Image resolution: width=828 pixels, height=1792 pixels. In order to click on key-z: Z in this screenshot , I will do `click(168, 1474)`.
———
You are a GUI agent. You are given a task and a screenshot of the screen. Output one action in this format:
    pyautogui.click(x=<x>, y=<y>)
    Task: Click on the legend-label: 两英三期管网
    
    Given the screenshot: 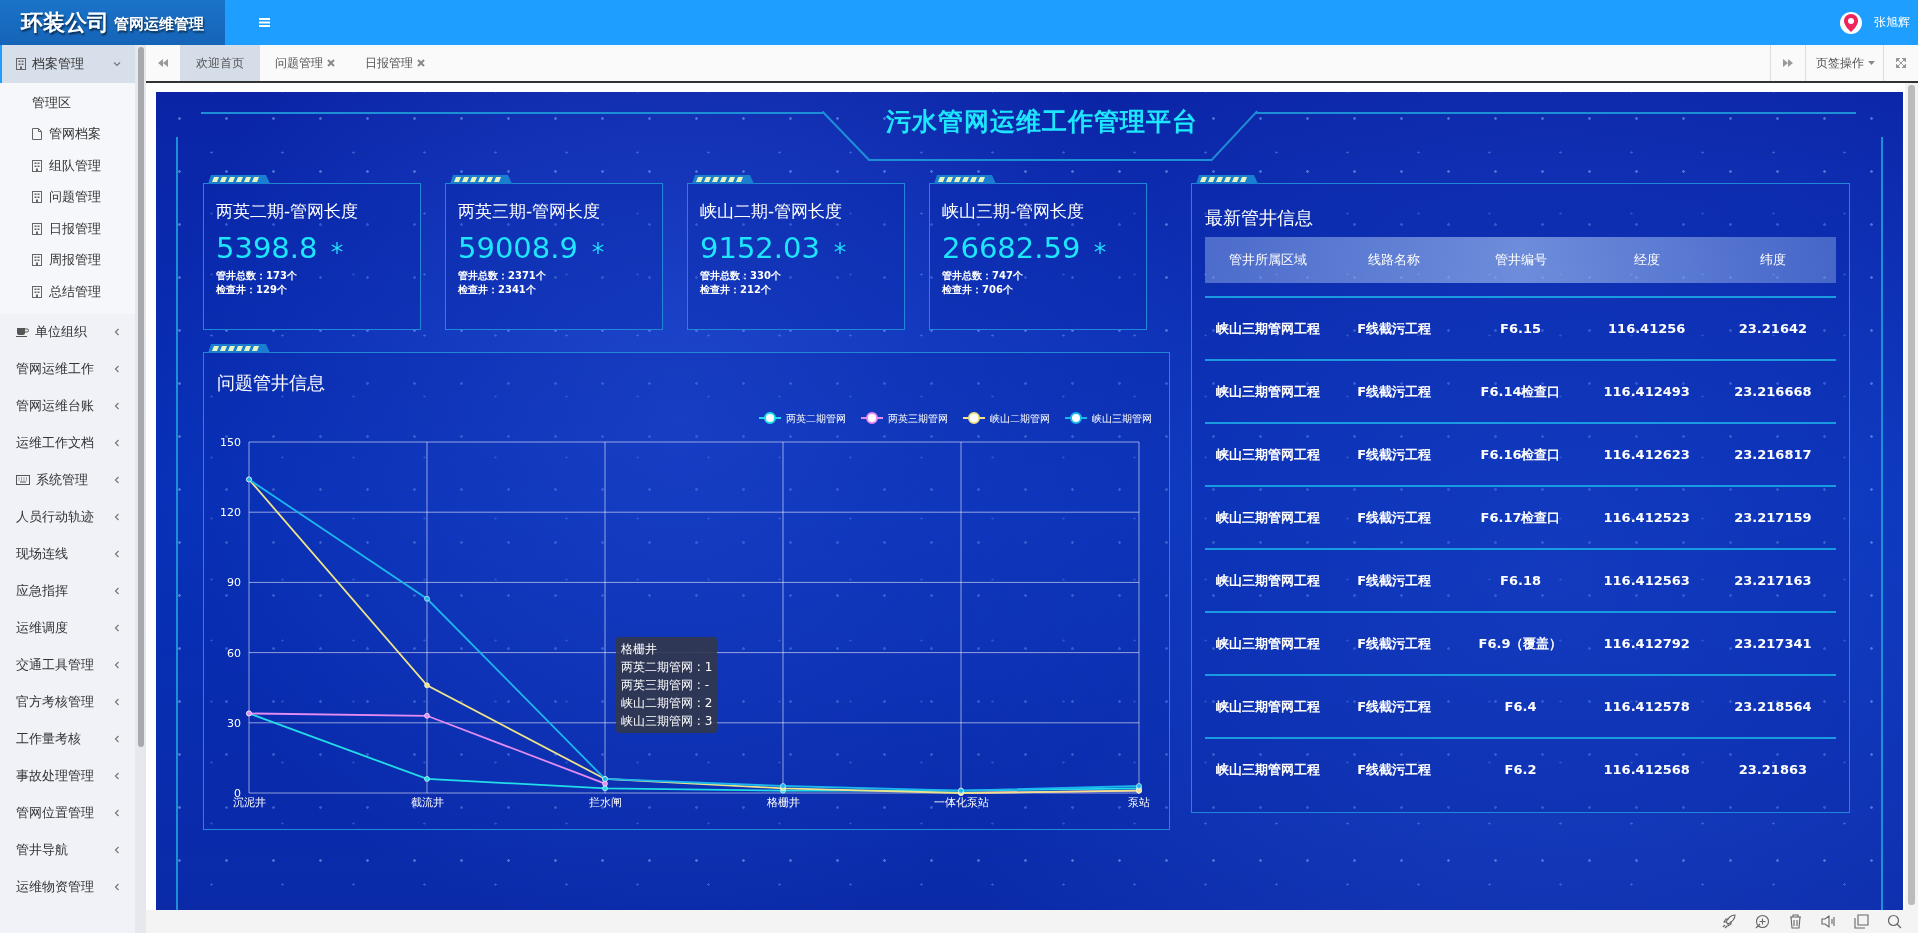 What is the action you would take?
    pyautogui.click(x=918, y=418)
———
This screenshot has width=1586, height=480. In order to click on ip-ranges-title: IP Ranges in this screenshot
———
§ Exercise: Return each line of the records that contains the word "this".

§ Answer to the problem:
Image resolution: width=828 pixels, height=1792 pixels. In order to click on key-z: Z in this screenshot , I will do `click(168, 1474)`.
You are a GUI agent. You are given a task and a screenshot of the screen. Output one action in this format:
This screenshot has width=1586, height=480. In order to click on ip-ranges-title: IP Ranges in this screenshot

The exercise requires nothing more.